◆ **SELECTED TEXT**
╭──

Justice

You're Probably Censoring Yourself Online More than You Thought. Here's Why

January 11th 2015

By:
Carol Pinchefsky

Depending on who you ask, Millennials are either overeager to share their personal details or more concerned than any other generation about online life. But there's only one fact we know for certain about privacy and Millennials, says the latest study from the Pew Research Center: "[A] public life is the new default."

With people posting intimate details about their lives, with pics because it happened, people are living very much in the public eye—even if that public is limited to a few hundred close friends (and their friends). This puts privacy, i.e., the freedom from unwanted intrusion, at risk. 

Millennial Views on Tech

Like many Millennials, 19-year-old Jesse Sedberry knows to keep private facts offline. "The 21st century is a digital text book. If it's on the web, chances are someone's gonna find it." But other than that, he's not concerned that we're living public lives. "We're more monitored now, but I think it's merited." What with concerns about security, Sedberry said, "I'd rather be safe than sorry."

Don't Forget about Protection from Business and Government

But privacy doesn't merely refer to keeping what happens in Vegas strictly in Vegas. You also need be aware about keeping out of the Eye of Sauron that is the government and business.

Unlike Sedberry, 18-year-old Kyla Ann Jermin is concerned about her online life. "[I]t's still pretty disturbing to think that the things I look up or post online are essentially compiled to make a profile of me. It's kind of creepy to be honest, especially because I consider myself a pretty private person, and so to think that someone or something is keeping any eye on me like that is unnerving."

╰──

◆ **TASKS TO CARRY OUT**
A - Using the article on online privacy, decide whether each statement agrees with it: (i) Jesse Sedberry is 19 years old; (ii) Kyla Ann Jermin shares Sedberry's lack of concern about her online life; (iii) the Pew Research Center study says a private life is the new default. Answer yes or no for each, quoting the deciding words.
B - Duplicate the stretch of the article on online privacy from "January 11th 2015" through "intrusion, at risk.", word for word.

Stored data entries
╭──

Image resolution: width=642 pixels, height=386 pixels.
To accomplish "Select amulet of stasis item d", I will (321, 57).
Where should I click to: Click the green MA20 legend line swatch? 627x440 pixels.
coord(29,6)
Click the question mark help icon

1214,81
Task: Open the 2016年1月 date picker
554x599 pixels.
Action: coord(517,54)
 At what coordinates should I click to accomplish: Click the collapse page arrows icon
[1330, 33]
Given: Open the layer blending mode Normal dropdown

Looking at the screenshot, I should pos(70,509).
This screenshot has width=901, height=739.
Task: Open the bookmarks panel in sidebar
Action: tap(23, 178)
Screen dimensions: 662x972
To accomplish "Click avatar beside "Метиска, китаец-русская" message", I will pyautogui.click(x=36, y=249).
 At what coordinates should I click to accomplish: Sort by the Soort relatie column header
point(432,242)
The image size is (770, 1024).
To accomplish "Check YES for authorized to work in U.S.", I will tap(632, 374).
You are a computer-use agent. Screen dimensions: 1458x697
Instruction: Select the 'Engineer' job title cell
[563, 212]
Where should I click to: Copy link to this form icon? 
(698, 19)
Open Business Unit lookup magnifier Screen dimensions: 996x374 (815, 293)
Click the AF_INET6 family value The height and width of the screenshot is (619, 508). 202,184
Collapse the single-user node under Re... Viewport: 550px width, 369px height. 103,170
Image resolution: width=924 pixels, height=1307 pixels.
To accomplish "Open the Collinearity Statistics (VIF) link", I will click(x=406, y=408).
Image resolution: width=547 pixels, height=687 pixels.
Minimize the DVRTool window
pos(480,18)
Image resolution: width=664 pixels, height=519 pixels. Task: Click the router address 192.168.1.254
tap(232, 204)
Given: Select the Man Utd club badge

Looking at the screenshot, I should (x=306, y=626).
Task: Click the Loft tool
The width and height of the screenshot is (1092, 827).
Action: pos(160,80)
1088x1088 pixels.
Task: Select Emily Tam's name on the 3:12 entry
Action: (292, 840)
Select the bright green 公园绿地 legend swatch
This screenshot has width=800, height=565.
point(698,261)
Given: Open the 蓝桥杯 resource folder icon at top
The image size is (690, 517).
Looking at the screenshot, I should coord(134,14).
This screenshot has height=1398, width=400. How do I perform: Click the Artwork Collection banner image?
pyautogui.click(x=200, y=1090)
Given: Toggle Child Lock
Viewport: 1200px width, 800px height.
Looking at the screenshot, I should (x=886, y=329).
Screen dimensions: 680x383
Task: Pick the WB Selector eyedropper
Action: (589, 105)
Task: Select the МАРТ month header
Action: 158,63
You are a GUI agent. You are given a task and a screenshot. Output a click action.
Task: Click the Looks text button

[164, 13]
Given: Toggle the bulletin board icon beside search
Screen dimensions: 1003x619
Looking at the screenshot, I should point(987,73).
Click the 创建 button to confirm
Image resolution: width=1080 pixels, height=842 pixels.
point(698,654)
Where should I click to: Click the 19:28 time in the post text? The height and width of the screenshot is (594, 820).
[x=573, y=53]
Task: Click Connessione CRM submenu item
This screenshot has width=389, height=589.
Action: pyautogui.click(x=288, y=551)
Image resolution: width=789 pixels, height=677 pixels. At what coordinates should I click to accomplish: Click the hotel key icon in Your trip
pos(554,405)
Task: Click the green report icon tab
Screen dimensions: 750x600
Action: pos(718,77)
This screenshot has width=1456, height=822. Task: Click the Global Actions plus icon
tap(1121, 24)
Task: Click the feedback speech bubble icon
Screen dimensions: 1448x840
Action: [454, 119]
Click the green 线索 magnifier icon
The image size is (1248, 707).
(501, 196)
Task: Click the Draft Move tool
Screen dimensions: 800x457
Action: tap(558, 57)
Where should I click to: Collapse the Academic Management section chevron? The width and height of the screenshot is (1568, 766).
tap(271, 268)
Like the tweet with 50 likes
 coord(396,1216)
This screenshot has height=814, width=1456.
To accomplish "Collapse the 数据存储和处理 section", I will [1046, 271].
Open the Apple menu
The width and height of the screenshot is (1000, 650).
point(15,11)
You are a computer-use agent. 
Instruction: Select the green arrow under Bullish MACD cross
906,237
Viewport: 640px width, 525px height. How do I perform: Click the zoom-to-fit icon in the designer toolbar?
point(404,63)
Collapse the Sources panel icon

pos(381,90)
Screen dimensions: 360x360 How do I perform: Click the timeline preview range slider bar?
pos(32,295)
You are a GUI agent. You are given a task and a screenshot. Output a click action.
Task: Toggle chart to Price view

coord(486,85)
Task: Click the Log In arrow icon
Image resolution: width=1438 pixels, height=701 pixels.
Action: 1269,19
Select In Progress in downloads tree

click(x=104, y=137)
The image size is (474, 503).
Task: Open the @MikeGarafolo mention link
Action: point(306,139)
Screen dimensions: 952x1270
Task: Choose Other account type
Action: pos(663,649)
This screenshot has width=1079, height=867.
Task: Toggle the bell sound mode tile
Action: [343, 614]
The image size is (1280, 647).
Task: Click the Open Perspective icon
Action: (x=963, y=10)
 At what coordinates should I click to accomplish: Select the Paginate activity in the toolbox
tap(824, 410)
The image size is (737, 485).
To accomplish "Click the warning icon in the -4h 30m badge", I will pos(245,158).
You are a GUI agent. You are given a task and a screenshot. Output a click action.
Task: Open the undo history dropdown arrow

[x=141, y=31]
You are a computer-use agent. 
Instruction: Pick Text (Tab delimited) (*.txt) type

╰──

◆ **SOLUTION SET**
A -
(i) Yes: "19-year-old Jesse Sedberry"
(ii) No: "Unlike Sedberry, 18-year-old Kyla Ann Jermin is concerned about her online life."
(iii) No: "[A] public life is the new default."

B -
January 11th 2015

By:
Carol Pinchefsky

Depending on who you ask, Millennials are either overeager to share their personal details or more concerned than any other generation about online life. But there's only one fact we know for certain about privacy and Millennials, says the latest study from the Pew Research Center: "[A] public life is the new default."

With people posting intimate details about their lives, with pics because it happened, people are living very much in the public eye—even if that public is limited to a few hundred close friends (and their friends). This puts privacy, i.e., the freedom from unwanted intrusion, at risk.